----- Data records

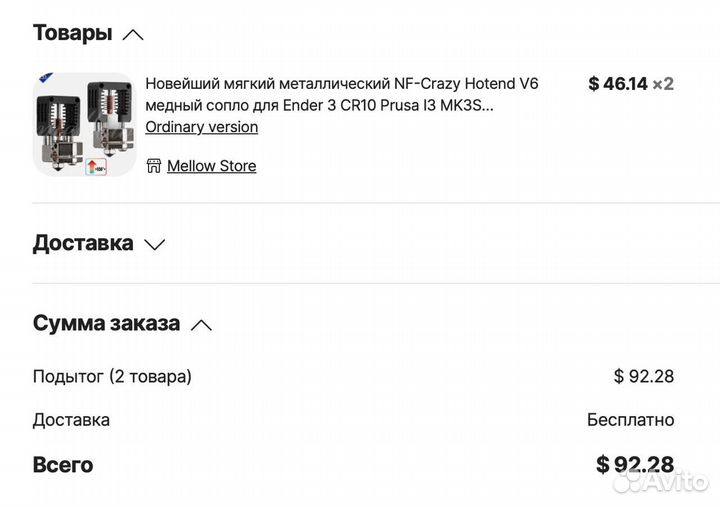720x506 pixels.
Task: Click the Подытог (2 товара) label
Action: pos(112,376)
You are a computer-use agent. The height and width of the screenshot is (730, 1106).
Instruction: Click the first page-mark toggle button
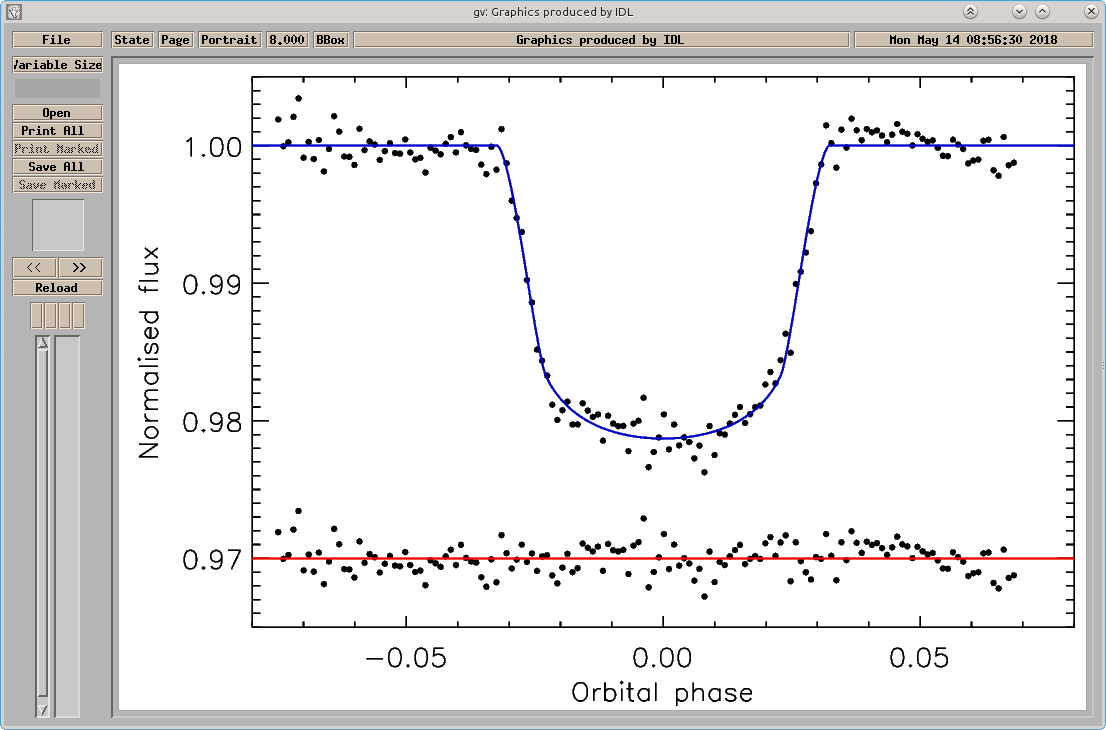click(37, 315)
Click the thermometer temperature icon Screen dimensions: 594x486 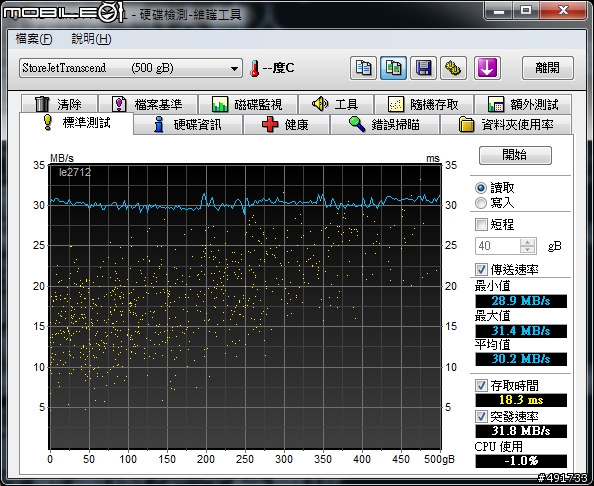[x=255, y=69]
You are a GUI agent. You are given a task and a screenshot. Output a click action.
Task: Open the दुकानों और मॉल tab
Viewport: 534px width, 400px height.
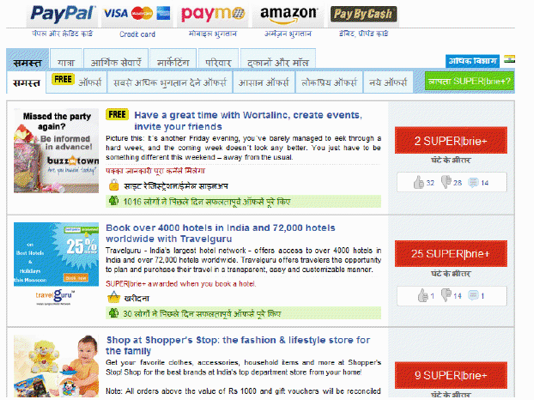[278, 59]
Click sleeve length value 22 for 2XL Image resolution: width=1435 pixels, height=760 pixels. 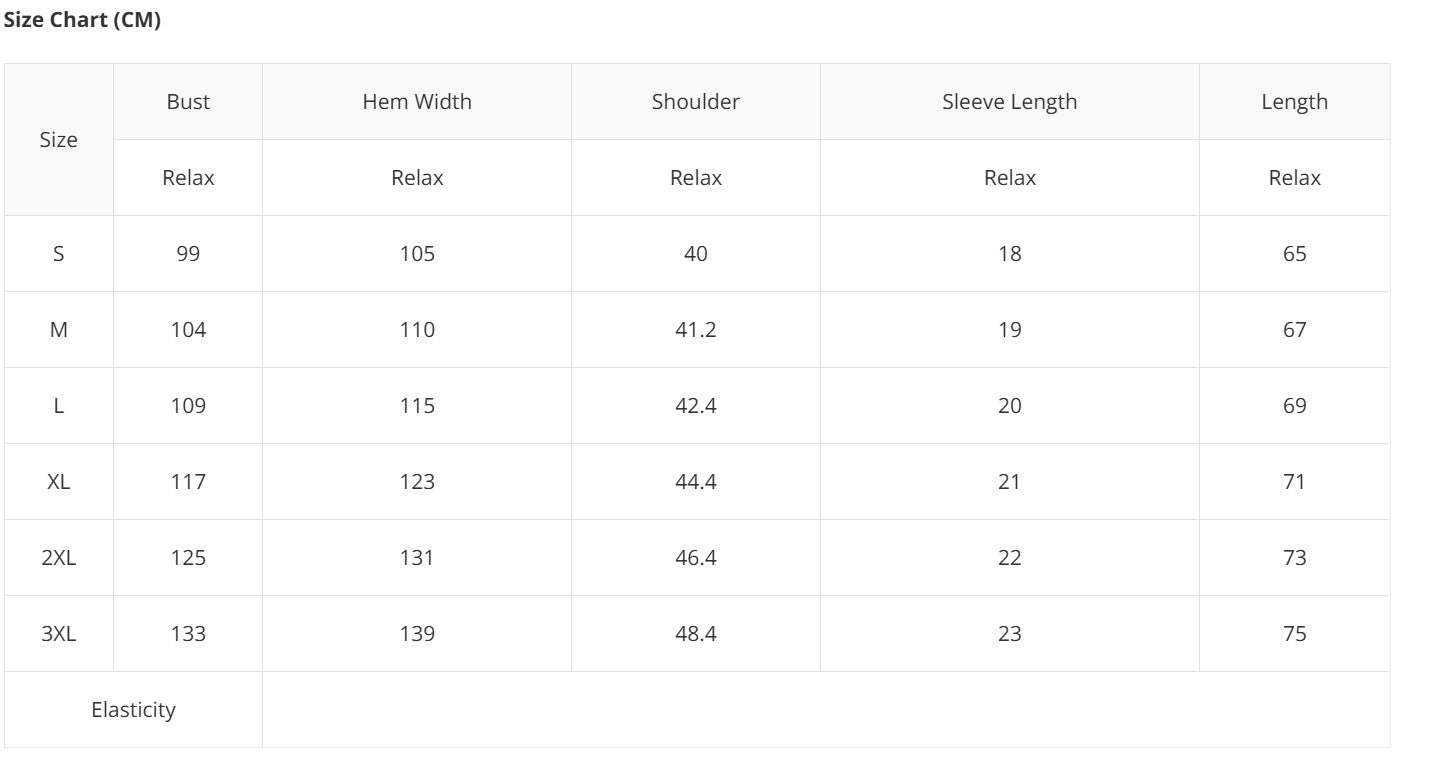[x=1010, y=558]
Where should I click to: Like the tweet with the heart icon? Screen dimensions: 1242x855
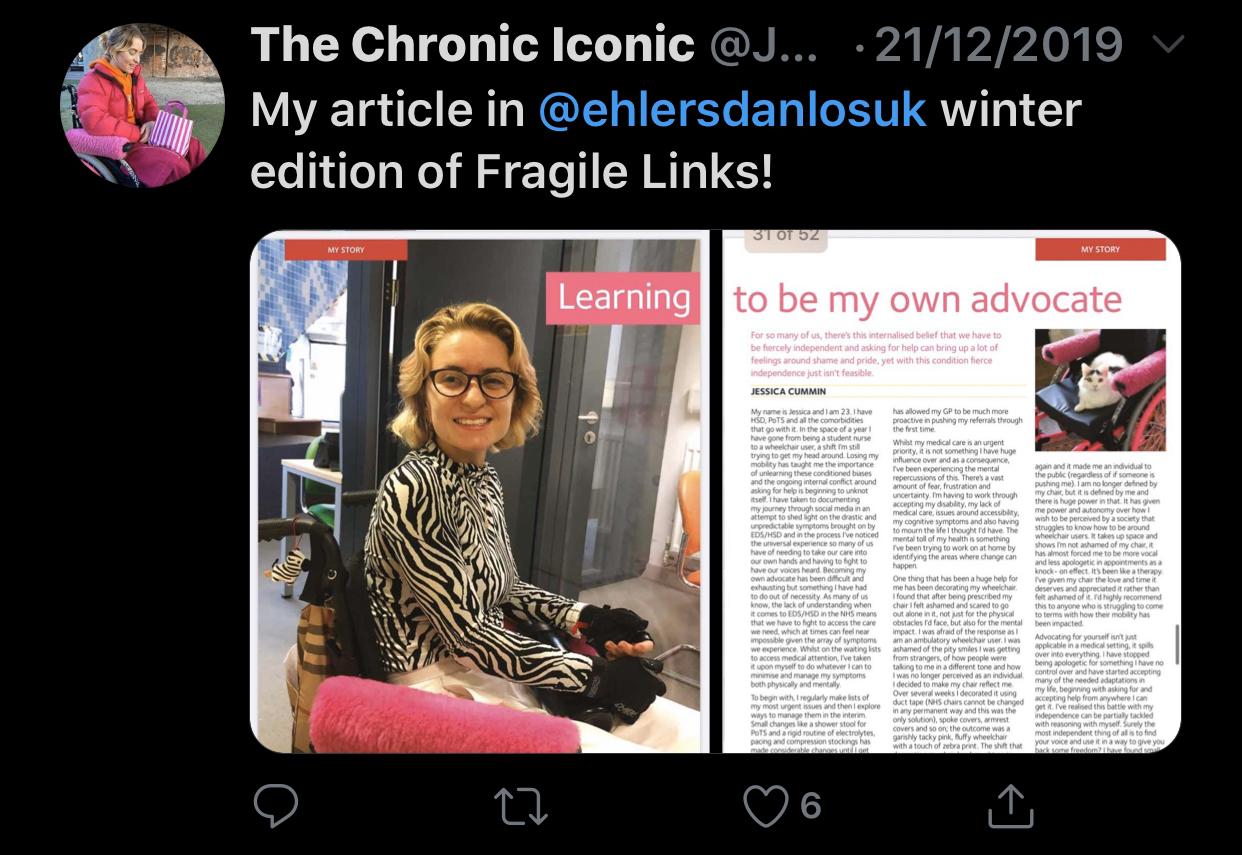click(764, 806)
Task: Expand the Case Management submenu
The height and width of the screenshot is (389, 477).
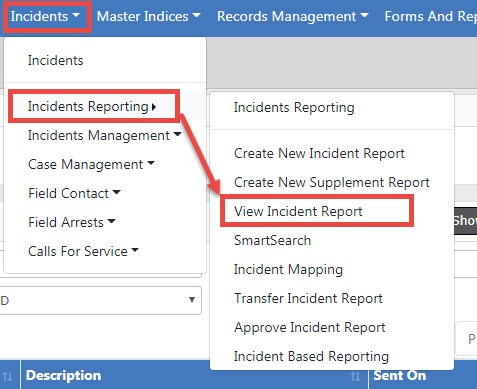Action: pos(91,164)
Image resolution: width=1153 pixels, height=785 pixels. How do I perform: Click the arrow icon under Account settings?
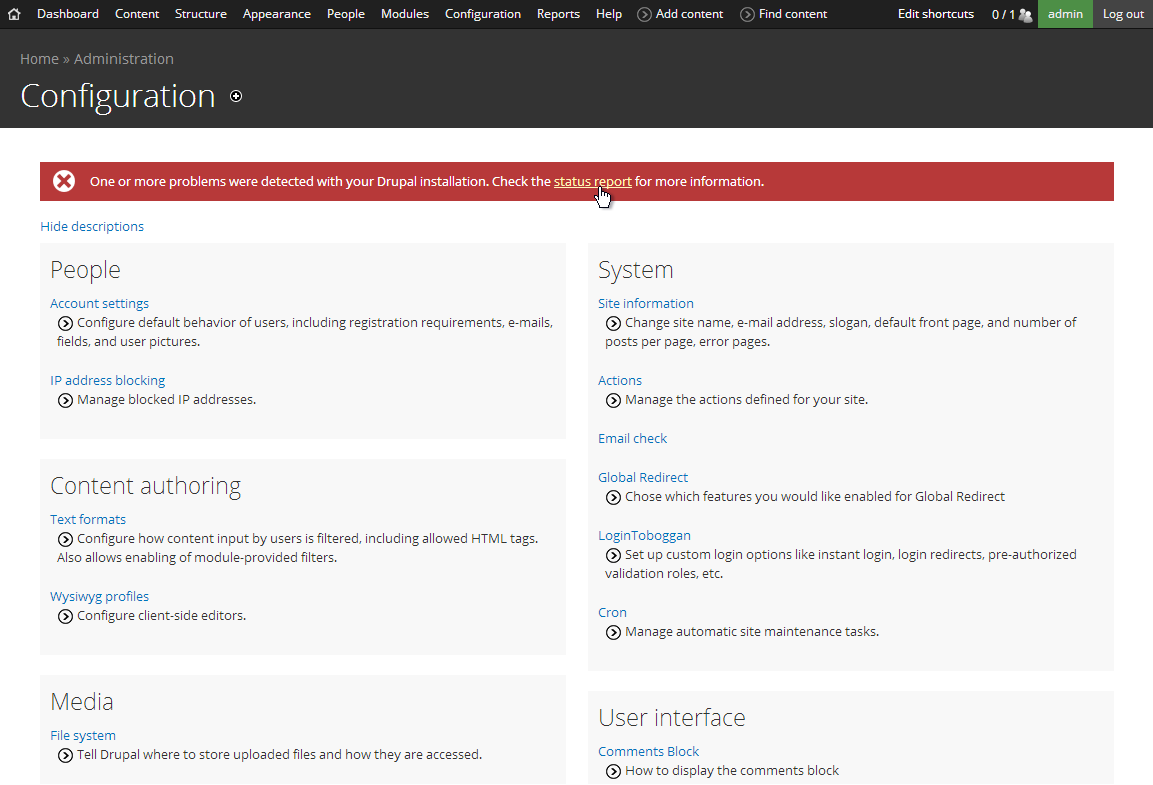[x=65, y=323]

----------

Exercise brief:
Only the lines from the one containing "Where should I" through the end of the listing should be output, word for word and inclusive; keep pictures out.

Result of this exercise:
Where should I click to: Like the tweet with the heart icon? Screen dimensions: 1242x855
click(764, 806)
Task: Expand the Case Management submenu
The height and width of the screenshot is (389, 477).
Action: pos(91,164)
Image resolution: width=1153 pixels, height=785 pixels. How do I perform: Click the arrow icon under Account settings?
[x=65, y=323]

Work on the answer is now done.